The lines you should transcribe are those from the one containing "Where should I" to the end of the listing below, exactly, with pictures left out.
━━ SUPPLIED ENTRIES ━━
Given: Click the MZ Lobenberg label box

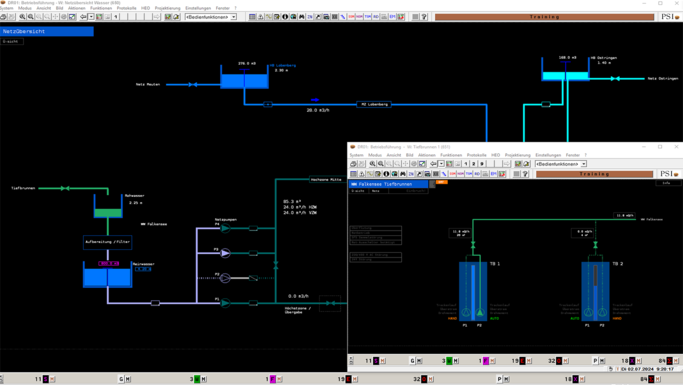Looking at the screenshot, I should pyautogui.click(x=374, y=105).
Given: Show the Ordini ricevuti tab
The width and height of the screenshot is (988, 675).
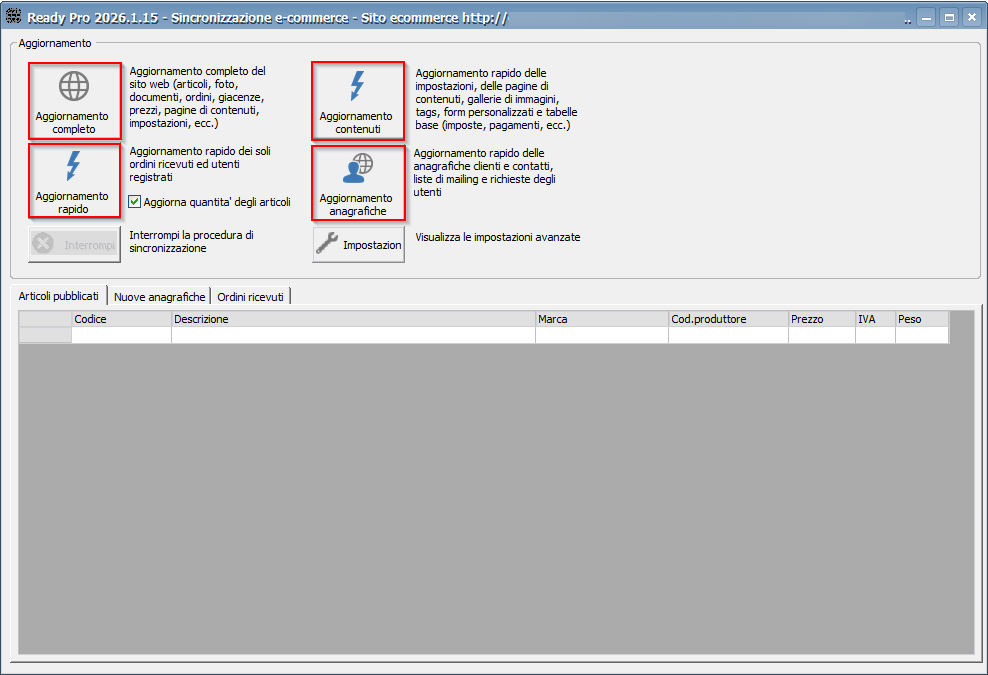Looking at the screenshot, I should tap(250, 297).
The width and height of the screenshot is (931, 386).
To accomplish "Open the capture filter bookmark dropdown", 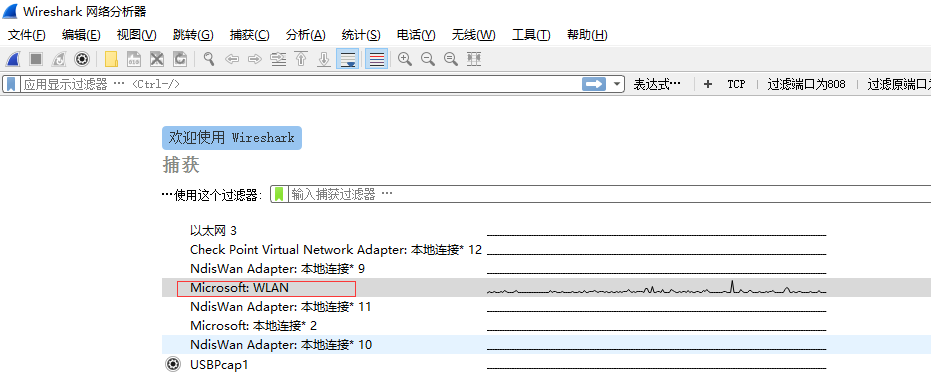I will tap(279, 194).
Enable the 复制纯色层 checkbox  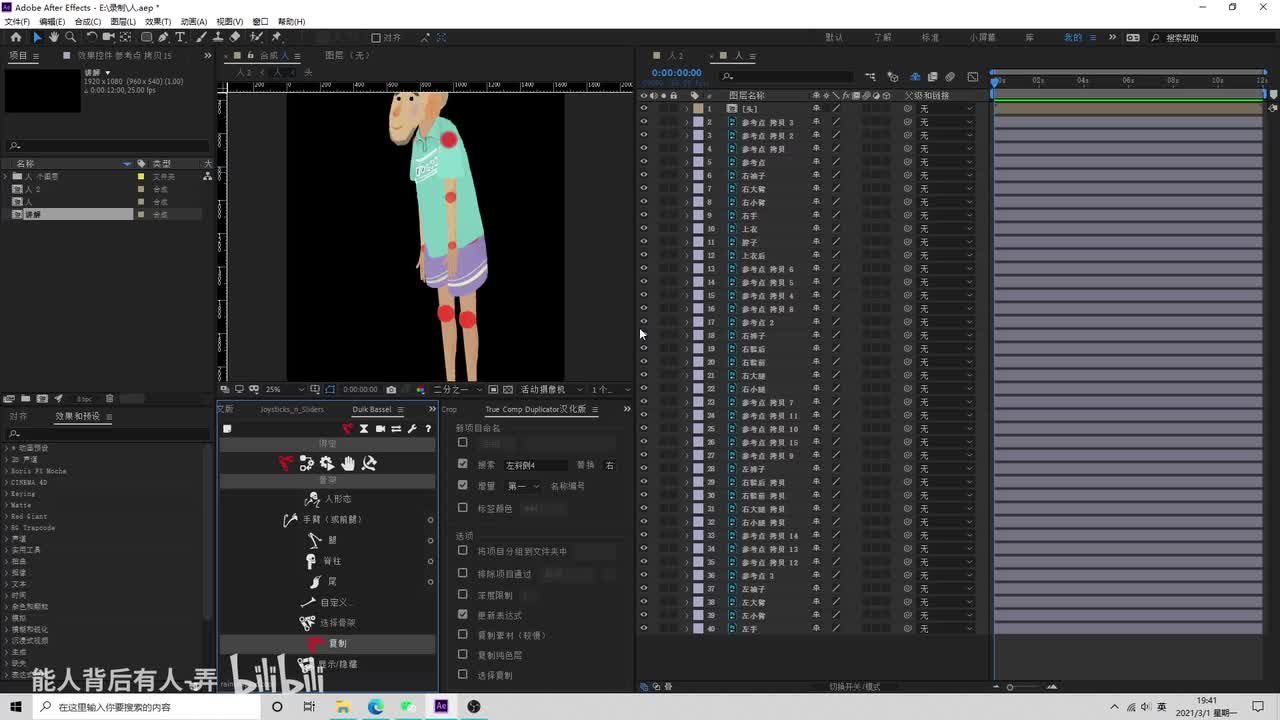pos(462,654)
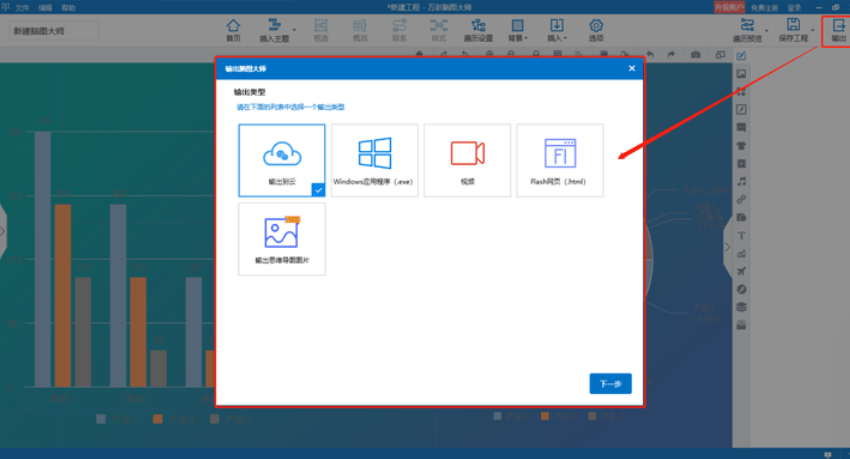Viewport: 850px width, 459px height.
Task: Open the Home (首页) toolbar icon
Action: coord(233,29)
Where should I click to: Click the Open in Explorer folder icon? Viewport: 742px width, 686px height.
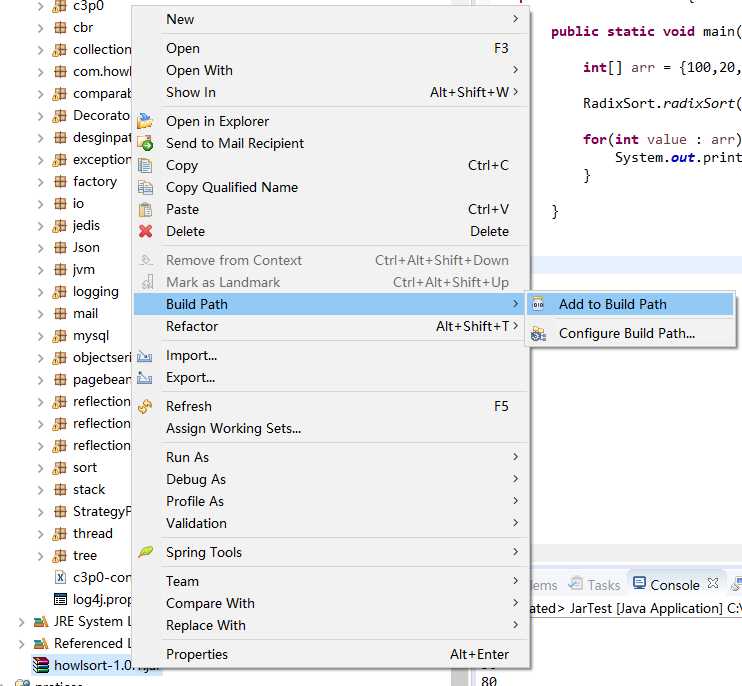[x=146, y=121]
━━━
ANSWER TO THE EXERCISE ::
Where should I click to: Click the Open in Explorer folder icon? Viewport: 742px width, 686px height.
[x=146, y=121]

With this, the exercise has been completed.